Het resultaat zijn kleine liedjes waarop religie soms haar vingerafdrukken heeft achtergelaten. Opener “Populier” zet de toon: een zanglijn die de vlakke lijn van het polderlandschap aanhoudt, tot een bliksemflits de eindeloze horizon doorbreekt, maar alles uiteindelijk toch hetzelfde blijft. Het is een test; moeilijker wordt Het wiel niet.
“Bethlehem” is een bizar soort kerstliedje, waarin Lasure “Het feest van liefde en familiaal geluk” bezingt. “Fakkelkop” flirt met de halftonige monotonie van het gregoriaans, maar dan in ijle falset.

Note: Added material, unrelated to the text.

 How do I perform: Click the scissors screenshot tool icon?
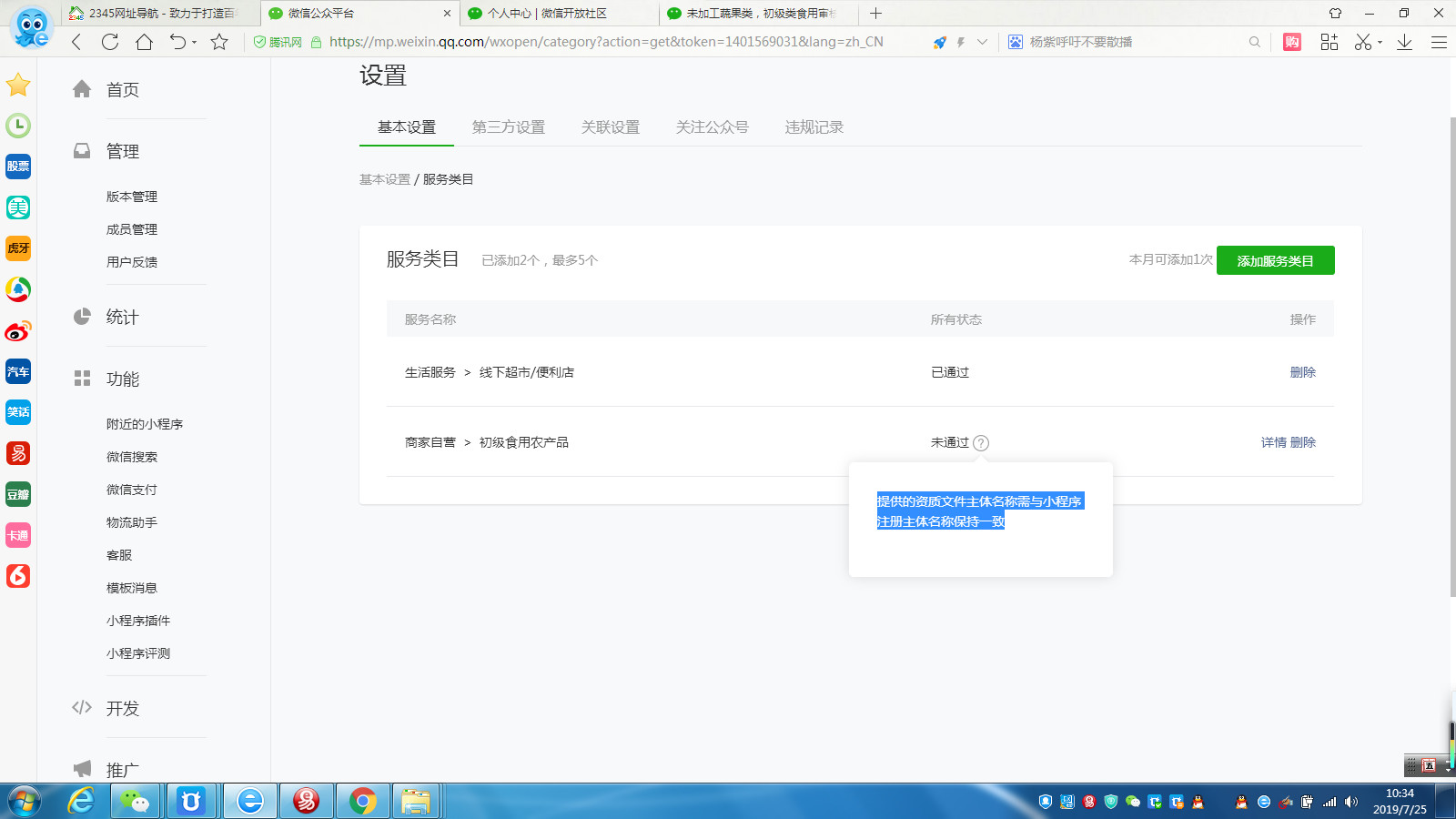(1362, 42)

In emotioneel hoogtepunt “Pavel” komt alles het mooist samen. Hij herinnert zich een schoolvriendje, het soort ‘raar’ klasgenootje dat iedereen heeft gehad, en vertelt een verhaal over afwijzing en institutionele afstoting. De conclusie klinkt bewust bitter, “al een geluk weten we nu waarom hij afwijkt van de norm”, maar het is die vaststelling tussendoor die er het hardst in hakt: “we krijgen allemaal van alles op ons bord / sommige dingen zijn lekker en gezond, sommige dingen slikken we zomaar door.” Het leven, in al zijn blootheid.
Het einde is echte kleinkunst, zonder die gewichtige gedragenheid die de jaren zeventig zo ondraaglijk maakte. “Zing voor mij, lieve moeder”, gaat het, en het blijft klein genoeg om te raken. Een dwarsfluit ligt niet eens dwars, en je wil zelfs geen ‘vredesduif’-mop maken; het is mooi. En daar staan we dan, op weg naar de uitgang van 2022; kleinkunst is opnieuw een ding. We weten nog niet wat we daar van moeten denken, maar Het wiel is het soort argument waar niets tegen in te brengen valt.
Bon. Wie schrijft die nieuwe “Welterusten, meneer de president”?